Image: Pakistani police at site of bombing
Naveed Ali  /  AP
A Pakistani police officer at the site of a suicide bombing attack that killed three U.S. soldiers in Pakistan on Wednesday.
updated 2/4/2010 7:03:35 PM ET 2010-02-05T00:03:35

Suspicion intensified Thursday that a suicide car bomber who killed three U.S. soldiers training Pakistani troops along the Afghan border had inside information on their movements.

If confirmed that Wednesday's suicide attack was aimed at the Americans, it would indicate an increased sophistication in militant tactics, as well as potential infiltration of extremists in Pakistani security forces.

Thousands of Pakistanis in at least four cities, meanwhile, protested a New York jury's conviction of a U.S.-educated Pakistani woman for shooting at American security officials in Afghanistan — shouting anti-U.S. slogans and burning the Stars and Stripes.

The attack on U.S. forces occurred in Lower Dir, a northwest district believed to be a crossroads for al-Qaida and the Taliban. The blast also killed three schoolgirls and a Pakistani paramilitary soldier. Two more U.S. soldiers were among dozens wounded.

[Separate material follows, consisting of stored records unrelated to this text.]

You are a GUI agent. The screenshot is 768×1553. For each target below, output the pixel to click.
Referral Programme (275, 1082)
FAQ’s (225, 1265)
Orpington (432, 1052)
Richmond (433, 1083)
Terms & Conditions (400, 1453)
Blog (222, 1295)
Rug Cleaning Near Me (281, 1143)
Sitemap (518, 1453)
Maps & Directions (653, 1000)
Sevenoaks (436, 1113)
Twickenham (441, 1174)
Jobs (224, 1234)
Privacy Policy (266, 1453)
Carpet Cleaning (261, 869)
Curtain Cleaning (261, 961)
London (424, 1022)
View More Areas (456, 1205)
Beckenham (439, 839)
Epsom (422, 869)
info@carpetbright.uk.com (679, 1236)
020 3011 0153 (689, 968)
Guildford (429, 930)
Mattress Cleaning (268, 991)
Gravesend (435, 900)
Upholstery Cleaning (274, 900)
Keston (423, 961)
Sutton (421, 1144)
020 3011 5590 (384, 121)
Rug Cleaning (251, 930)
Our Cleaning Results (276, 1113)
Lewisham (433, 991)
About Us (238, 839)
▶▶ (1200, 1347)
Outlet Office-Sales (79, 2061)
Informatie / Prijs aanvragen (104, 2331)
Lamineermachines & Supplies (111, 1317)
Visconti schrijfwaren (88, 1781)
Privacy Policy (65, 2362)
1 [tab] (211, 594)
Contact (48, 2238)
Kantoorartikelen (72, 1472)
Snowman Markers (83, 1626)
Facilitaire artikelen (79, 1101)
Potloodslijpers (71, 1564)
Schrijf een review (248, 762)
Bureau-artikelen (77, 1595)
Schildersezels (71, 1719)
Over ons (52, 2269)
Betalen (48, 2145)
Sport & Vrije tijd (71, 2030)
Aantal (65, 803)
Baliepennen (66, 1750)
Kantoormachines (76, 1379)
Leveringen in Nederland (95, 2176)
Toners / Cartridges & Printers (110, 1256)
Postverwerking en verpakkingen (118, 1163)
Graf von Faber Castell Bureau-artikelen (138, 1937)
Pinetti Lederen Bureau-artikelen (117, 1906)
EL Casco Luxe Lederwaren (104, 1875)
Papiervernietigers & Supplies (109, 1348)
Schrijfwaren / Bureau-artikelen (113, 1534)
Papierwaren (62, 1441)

Police official Naeem Khan said Thursday that authorities were investigating whether the suicide bomber knew the soldiers would be passing through Shahi Koto town and which vehicle to target in the five-car convoy, which also included Pakistani troops.

Such convoys usually include green military vehicles carrying armed troops who are clearly visible. The Pakistani forces could also have been the target as they have frequently been over the past several years.

‘Massive search’
"We launched a massive search in the area yesterday, and now about 35 suspects are in our custody, and we are questioning them in an effort to trace those who orchestrated the suicide attack," Khan said. "God willing, we will capture those responsible for this carnage."

Local resident Gohar Khan said he saw a small car attack the convoy.

"As soon as the convoy appeared it rushed to that place and exploded," he told The Associated Press.

The soldiers killed were part of a small group of American troops training members of Pakistan's paramilitary Frontier Corps.

Training local forces is considered an important way to reduce the threat of militants using Pakistani soil as a staging ground for attacks on Western troops in Afghanistan, especially since Pakistan does not allow U.S. combat troops on its territory.

The soldiers' deaths were the first known U.S. military fatalities in nearly three years in Pakistan's Afghan border region.

The latest attack drew rare attention to the training program, which officials rarely discuss because of anti-American feelings here.

Protests over N.Y. conviction
That sentiment flared Thursday as demonstrators protested a New York jury's conviction of Aafia Siddiqui, a Pakistani woman accused of shooting at American security personnel who came to interrogate her after her arrest in Afghanistan's central Ghazni province.

Many Pakistanis believe the U.S. has fabricated the charges. Some suspect the Americans had held the thin neuroscience specialist in a secret prison — allegations the U.S. denies. Siddiqui had been missing for five years before being picked up in Afghanistan in 2008.

A Manhattan federal jury convicted Siddiqui on Wednesday on two counts of attempted murder, though it found the act was not premeditated. Siddiqui was also convicted of armed assault, using and carrying a firearm, and assault of U.S. officers and employees.

Image: People walk about the site of a bomb explosion
Sherin Zada  /  AP
People walk about the site of a bomb explosion in Lower Dir, Pakistan on Wednesday. Three U.S. soldiers traveling with Pakistan security force members were in a roadside bombing near a girl's school in northwest Pakistan, Pakistani security officials said. Other casualties included school children.
Pakistanis denounced the verdict against Siddiqui, a devout Muslim who studied at the Massachusetts Institute of Technology and Brandeis University before returning to Pakistan following the Sept. 11, 2001, attacks.

‘We hate America’
"We hate America," "We hate U.S. judiciary," and "Down with the US," read some of the signs carried by burqa-clad women protesting in the southern city of Karachi, the hometown of Siddiqui's family.

Another reason Pakistanis are upset with the U.S. is its use of missile strikes to target militants in the northwest.

A senior intelligence official said Wednesday that U.S. counterterrorism officials believe Pakistani Taliban leader Hakimullah Mehsud is dead following one such strike last month. The official spoke on condition of anonymity to discuss sensitive security matters.

The statement came after days of posturing by Pakistani Taliban officials, who first said they would prove their leader was alive and well, then reversed course and said they saw no need to prove it.